Youngest Dominguez now calls the shots, QCPD says

The youngest brother of alleged car theft syndicate leaders Raymond and Roger Dominguez is now the new head of the group, according to the chief of the Quezon City Police District (QCPD) anticar theft unit.

Ryan Dominguez, 20, inherited the position when the older brothers were arrested one after the other, said Superintendent Ferdinand Villanueva, citing statements from other members of the Dominguez group who were arrested in Bulacan last year.

“Based on those statements, Ryan now calls the shots,” Villanueva told the Inquirer Friday as authorities firmed up their cases against the young Dominguez in connection with last week’s killing of a state witness against his brothers and with Tuesday’s raid in Malolos City on the syndicate’s alleged hideout.

Villanueva said that since succeeding his brothers, Ryan had been assisted by one Eduardo Talban, a suspect in the brutal killing of a yoga teacher.

The statements pointing to Ryan as the new leader of the group came from Antonio Garcia, 40; Rominck Estrella, 22; and Arnel Torres, 47, all residents of Calumpit, Bulacan, the officer added.

Apart from the murder charges in connection with the killing of state witness Alfred Mendiola and two other men on Sunday, Ryan is being indicted for four other crimes, the Bulacan police said Friday.

Ryan allegedly offered P3 million to Bulacan policemen for the charges to be dropped following his arrest and that of three other people in Malolos City on Tuesday, according to the provincial police director, Senior Supt. Fernando Mendez Jr.

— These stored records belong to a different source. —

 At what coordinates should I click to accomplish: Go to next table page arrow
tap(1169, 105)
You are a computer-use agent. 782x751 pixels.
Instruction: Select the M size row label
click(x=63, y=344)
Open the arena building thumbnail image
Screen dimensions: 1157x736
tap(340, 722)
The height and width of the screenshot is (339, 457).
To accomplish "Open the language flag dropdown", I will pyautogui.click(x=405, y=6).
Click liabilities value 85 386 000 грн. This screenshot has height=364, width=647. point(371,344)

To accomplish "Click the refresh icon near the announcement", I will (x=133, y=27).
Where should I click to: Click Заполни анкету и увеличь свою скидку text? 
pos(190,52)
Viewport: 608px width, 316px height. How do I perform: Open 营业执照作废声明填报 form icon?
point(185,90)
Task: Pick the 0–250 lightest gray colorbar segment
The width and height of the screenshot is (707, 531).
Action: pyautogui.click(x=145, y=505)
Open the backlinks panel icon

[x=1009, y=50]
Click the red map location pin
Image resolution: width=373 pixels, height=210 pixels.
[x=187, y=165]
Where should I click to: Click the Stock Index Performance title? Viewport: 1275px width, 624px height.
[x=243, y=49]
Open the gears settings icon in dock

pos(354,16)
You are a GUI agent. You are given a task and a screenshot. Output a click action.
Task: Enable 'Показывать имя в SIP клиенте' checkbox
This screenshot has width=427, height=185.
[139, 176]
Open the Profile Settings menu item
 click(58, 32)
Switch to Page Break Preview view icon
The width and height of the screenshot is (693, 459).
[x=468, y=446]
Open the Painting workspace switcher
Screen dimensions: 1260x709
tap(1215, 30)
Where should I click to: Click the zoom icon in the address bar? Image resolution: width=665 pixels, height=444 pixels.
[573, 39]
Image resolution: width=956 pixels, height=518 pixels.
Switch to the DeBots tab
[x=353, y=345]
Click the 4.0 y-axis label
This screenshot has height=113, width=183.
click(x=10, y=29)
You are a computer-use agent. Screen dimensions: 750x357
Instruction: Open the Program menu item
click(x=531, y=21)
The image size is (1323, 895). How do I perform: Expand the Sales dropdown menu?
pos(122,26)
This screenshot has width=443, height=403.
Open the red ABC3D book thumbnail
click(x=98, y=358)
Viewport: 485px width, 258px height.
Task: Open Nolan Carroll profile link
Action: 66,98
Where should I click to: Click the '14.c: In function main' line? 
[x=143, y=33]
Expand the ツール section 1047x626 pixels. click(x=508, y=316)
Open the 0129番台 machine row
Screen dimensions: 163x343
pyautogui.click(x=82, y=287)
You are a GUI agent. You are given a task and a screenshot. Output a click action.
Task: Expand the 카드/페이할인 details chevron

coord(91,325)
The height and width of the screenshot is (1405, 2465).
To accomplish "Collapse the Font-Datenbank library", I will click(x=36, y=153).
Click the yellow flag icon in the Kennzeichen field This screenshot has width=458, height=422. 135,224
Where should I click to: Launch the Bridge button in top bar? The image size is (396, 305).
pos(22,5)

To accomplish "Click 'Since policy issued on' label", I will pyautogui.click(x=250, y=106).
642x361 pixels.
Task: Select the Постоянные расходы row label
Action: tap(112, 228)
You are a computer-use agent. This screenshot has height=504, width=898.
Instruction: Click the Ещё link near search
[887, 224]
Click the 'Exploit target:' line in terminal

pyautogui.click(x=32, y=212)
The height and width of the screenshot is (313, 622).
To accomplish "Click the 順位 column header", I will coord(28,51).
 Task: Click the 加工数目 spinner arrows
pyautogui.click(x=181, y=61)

Mendez said the Quezon City police had taken charge of the car-theft charges being readied against Ryan, while the Bulacan police were drawing up the bribery charge.

Two more charges—for possession of unlicensed firearms and of illegal drugs—have been filed in the Malolos Prosecutor’s Office.

Also on Friday in Camp Crame, the Philippine National Police stressed that it had sufficient evidence to link the younger Dominguez to the deaths of Mendiola, Mark Angelo Heredia and Eriberto Jumaquio, who were found dead, gagged and bound in Dasmarinas, Cavite, on May 6.

Mendiola used to be under the government’s witness protection program as the main witness against Raymond and Roger Dominguez, but he left the program days before his death.

The two brothers are facing car theft with homicide charges for the killing of car dealers Venson Evangelista and Emerson Lozano in January last year. They also face several other cases being heard in Bulacan, Pampanga and Metro Manila.

PNP chief Director General Nicanor Bartolome on Friday said that of the four shells recovered from the Cavite crime scene, two shells matched with the .45-cal. pistol recovered from Ryan and his companions James Jimenez, Mark Lacambakal and Rey Blanco during a raid in Malolos, Bulacan, on May 8.

The PNP chief also said two slugs recovered from the body of victim Jumaquio matched with the .45-cal. pistols recovered from Dominguez and Jimenez.

“So we now have two shells and two slugs that match the .45-cal. pistols. Because of this latest development, we are now preparing to file a multiple murder case against these four suspects for the killing of Alfred Mendiola, Eriberto Jumaquio and Mark Heredia,” Bartolome told reporters.

“I am very satisfied with the way (the investigation) is going on now. Slowly we are discovering scientific results,” Bartolome said.

The May 8 raid on Ryan and company’s alleged hideout in Malolos yielded two M-16 rifles, two handguns and hand grenades. Police said they also found a stolen Toyota Innova van (ZCJ-171), a Nissan Navarra and a black Subaru, as well as an undetermined amount of shabu in the place.

As of Friday, Ryan Dominguez, Jimenez, Lakambakal and Blanco were being held at the Bulacan police office in Camp General Alejo Santos in Malolos.

Lawyer Jose Cruz, counsel for the two elder Dominguez brothers, visited Ryan on Tuesday, but said he could not yet say whether he would be officially representing the third sibling in court.

“Maybe (because this is another] sensational case. We need additional lawyers. I’m already overloaded with the cases of his two brothers,” Cruz told the Inquirer.

But Cruz said he would try to prevent Ryan from falling into what he called a trap designed to implicate him in the Mendiola killing. “For the meantime, that poor boy Ryan has to stay in jail. Welcome to the justice system,” he said.